Paul Ryan’s budget plan is a joke. It is built upon false assumptions of tremendous GDP growth, no recessions, no wars, and low interest rates. It doesn’t make any cuts to our Military Industrial Complex. It doesn’t address the criminality of Wall Street. It will not balance the budget in 10 years. Only Rand Paul has proposed a budget that will actually CUT spending and put the country on a sustainable economic path. It will never see the light of day.
Did you even know that the Democrats had put forth a budget? I haven’t heard a peep from the liberal pundits about the absolute worthlessness of this piece of crap. The Democratic plan puts forth undetermined tax increases, doesn’t even mention the Social Security system, vows to not touch Medicare and will lead to a doubling of the national debt in ten years. Where is the MSM to tear apart this joke of a proposal? The sound of crickets from these faux journalists.

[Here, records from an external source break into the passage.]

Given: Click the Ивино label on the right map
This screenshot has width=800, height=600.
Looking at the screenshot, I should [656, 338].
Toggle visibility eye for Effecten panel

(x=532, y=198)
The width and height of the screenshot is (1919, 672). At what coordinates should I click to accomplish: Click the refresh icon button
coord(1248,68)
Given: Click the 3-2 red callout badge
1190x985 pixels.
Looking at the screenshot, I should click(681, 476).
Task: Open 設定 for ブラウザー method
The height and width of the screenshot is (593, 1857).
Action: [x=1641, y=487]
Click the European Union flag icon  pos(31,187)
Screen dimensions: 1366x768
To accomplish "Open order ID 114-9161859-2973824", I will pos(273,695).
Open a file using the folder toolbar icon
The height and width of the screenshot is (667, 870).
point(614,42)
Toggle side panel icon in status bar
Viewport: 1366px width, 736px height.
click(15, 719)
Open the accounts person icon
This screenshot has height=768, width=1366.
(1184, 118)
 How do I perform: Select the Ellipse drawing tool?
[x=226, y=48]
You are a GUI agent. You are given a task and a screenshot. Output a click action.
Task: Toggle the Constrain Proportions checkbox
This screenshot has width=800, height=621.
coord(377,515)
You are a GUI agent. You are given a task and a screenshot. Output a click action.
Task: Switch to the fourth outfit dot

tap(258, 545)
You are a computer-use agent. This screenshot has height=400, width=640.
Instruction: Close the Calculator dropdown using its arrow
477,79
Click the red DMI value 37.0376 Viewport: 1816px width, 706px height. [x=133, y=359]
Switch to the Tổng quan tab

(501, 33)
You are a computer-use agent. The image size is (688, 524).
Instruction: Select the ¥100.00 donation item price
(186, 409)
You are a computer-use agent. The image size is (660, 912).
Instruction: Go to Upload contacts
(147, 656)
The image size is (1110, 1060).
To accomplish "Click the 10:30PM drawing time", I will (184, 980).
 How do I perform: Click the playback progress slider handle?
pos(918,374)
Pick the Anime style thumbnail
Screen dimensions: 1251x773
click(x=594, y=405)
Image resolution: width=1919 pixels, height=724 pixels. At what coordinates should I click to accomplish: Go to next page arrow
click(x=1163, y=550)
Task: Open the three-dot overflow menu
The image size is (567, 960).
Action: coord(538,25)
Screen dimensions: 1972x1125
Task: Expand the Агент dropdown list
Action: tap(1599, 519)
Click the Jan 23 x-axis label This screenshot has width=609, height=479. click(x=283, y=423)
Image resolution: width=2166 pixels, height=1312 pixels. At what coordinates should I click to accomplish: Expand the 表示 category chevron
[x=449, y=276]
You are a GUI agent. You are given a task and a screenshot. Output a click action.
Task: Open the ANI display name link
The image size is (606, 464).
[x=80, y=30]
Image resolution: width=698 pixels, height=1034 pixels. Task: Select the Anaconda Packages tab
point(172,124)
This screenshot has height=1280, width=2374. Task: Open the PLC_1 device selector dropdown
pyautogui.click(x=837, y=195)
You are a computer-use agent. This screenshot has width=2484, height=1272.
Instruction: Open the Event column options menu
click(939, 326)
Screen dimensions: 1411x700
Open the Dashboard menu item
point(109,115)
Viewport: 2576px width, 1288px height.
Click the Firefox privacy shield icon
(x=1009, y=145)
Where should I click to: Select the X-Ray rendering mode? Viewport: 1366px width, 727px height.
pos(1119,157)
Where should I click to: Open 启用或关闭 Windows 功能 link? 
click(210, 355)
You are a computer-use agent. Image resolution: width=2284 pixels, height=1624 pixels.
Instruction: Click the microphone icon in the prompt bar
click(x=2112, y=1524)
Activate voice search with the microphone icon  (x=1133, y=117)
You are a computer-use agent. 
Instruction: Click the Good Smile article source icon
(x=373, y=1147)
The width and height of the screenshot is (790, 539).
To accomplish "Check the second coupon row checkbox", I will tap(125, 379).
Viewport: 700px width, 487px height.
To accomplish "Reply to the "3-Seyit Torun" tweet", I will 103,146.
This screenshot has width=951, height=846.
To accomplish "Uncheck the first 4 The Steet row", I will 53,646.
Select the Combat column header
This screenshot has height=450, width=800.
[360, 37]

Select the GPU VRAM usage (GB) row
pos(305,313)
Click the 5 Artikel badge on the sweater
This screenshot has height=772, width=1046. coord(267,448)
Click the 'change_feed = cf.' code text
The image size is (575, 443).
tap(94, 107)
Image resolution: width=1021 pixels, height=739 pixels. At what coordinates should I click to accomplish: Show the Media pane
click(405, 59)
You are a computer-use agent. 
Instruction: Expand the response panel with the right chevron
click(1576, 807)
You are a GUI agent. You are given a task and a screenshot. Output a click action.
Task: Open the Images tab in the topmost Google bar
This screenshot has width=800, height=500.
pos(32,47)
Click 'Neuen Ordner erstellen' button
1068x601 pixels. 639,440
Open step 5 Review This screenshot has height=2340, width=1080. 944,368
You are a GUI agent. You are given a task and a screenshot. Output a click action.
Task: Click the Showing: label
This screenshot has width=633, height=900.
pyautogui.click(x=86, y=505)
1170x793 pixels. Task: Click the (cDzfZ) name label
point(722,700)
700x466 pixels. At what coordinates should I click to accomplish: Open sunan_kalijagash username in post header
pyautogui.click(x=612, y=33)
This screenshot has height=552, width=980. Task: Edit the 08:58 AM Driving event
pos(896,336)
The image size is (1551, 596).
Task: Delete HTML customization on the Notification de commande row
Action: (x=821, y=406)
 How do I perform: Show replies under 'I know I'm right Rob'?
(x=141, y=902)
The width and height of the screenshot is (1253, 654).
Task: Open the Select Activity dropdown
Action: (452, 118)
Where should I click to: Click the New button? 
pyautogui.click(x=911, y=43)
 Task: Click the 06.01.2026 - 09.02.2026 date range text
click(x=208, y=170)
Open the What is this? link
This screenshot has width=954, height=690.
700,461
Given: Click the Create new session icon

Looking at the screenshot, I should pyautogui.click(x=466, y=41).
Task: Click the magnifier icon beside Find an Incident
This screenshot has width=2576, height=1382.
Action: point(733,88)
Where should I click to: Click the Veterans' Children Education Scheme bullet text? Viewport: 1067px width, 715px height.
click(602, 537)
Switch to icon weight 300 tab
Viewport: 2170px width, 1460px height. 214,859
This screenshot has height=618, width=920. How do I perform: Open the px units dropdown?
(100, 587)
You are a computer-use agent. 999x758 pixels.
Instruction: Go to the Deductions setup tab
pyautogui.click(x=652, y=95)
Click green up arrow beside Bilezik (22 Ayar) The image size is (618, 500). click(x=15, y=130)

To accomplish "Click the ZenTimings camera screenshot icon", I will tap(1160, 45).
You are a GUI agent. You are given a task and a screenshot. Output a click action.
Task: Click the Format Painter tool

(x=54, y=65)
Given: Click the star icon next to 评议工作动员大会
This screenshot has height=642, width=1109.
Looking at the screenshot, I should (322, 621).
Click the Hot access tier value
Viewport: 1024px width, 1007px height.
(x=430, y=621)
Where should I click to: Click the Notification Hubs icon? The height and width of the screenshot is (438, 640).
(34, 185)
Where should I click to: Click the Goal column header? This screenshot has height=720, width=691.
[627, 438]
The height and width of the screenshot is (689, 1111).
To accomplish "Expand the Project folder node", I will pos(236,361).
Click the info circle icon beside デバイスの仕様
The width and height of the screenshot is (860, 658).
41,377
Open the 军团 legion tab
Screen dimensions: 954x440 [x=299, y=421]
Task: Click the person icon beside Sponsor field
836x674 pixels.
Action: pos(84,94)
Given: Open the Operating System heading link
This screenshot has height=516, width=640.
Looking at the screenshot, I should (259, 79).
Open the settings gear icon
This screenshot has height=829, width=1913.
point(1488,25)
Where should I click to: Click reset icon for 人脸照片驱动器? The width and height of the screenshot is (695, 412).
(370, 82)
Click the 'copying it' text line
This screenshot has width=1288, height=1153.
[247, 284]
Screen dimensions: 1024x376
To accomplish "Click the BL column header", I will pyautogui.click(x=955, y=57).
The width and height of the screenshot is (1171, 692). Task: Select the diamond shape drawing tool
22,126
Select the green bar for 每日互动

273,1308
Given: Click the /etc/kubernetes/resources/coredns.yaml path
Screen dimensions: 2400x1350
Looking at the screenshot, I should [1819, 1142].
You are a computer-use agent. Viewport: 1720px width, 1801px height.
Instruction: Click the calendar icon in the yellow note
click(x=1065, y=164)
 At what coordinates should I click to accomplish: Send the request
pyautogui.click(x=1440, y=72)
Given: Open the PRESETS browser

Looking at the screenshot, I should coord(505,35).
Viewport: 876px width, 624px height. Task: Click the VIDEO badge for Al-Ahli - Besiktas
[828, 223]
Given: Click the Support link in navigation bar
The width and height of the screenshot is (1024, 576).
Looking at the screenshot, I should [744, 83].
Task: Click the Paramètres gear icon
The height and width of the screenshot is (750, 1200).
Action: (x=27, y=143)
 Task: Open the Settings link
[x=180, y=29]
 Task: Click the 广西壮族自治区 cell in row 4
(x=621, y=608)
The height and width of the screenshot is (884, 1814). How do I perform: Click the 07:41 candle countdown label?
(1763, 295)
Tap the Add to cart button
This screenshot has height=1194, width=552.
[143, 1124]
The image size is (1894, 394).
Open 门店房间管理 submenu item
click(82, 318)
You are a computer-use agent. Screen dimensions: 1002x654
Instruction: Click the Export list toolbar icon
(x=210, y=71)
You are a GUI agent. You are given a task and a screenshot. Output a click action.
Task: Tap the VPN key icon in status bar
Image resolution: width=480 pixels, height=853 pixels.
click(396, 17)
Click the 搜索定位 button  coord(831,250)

If you needed any more proof of the intellectual dishonesty and liberal bias of the MSM, this is it.
So it goes.
The Democrats’ complacent budget plan
Saturday, March 16,2013
SENATE BUDGET Committee Chairwoman Patty Murray (D-Wash.) has now weighed in with a budget plan to counter the House Republican tax-and-spending blueprint. We’ll get to that Democratic document in a moment. First, here’s a quick fiscal reality check, based on an analysis published Feb. 28 by economists William G. Gale and Alan J. Auerbach of the Brookings Institution.
There has been halting but real deficit reduction progress in recent months. The United States faces no imminent budget “crisis.” Nevertheless, the economists write, “the 10-year budget outlook remains tenuous.” Even assuming steady economic growth, the national debt in 2023 will be twice as high as its historical average, as a percentage of the economy — and poised to resume rising. That long-term fiscal problem, driven by the growth of entitlement programs for an aging population, remains unaddressed. Dealing with it, Messrs. Gale and Auerbach write, will take tax and spending changes “several times the size of those adopted under the recent legislation.”
Except for the part about no imminent crisis, the Senate Democratic budget recognizes none of this. Partisan in tone and complacent in substance, it scores points against the Republicans and reassures the party’s liberal base — but deepens these senators’ commitment to an unsustainable policy agenda.
The Democratic budget rightly pushes back against the more mindless anti-government impulses of the GOP. It emphasizes infrastructure, education and research, which can enhance the economy’s growth potential. It protects programs for the poor. It includes revenue as part of the solution.
OFTHEPLAN’S modest $1.85 trillion in 10-year savings, half would come from eliminating tax loopholes and deductions. The document admirably backs this goal with a sophisticated explanation of distortion and unfairness wrought by federal tax expenditures. But it is woefully imprecise about which breaks — including popular items such as the mortgage-interest deduction — it would eliminate. It alludes to economist Martin Feldstein’s intriguing plan to cap deductions and credits but doesn’t dare endorse it.
It is on the issue of entitlements that the Democrats’ document really disappoints. There is literally nothing — not a word — suggestive of trimming Social Security, whether through greater means-testing, a more realistic inflation adjustment or reforming disability benefits. The document’s fuzzy call for $275 billion in “health savings” is $125 billion less than the number President Obama has floated.
As for the coming flow of baby boomers into Medicare, the Democrats declare that “new retirees deserve the same promise of quality, affordable health care from which their parents have benefitted — and it is the position of the Senate Budget that they ought to get it.” There’s plenty of excoriation for the GOP “premium support” plan. But there’s no explanation of how the Democrats would pay for their “promise” — nary a hint of the many cost-saving reforms that would extend Medicare’s life without embracing the GOP plan.
INSHORT, this document gives voters no reason to believe that Democrats have a viable plan for — or even a responsible public assessment of — the country’s long-term fiscal predicament. Read alongside the GOP’s own partisan outline, it leaves only a faint hope that sensible members of both parties, together with Mr. Obama, might yet meet in the serious middle.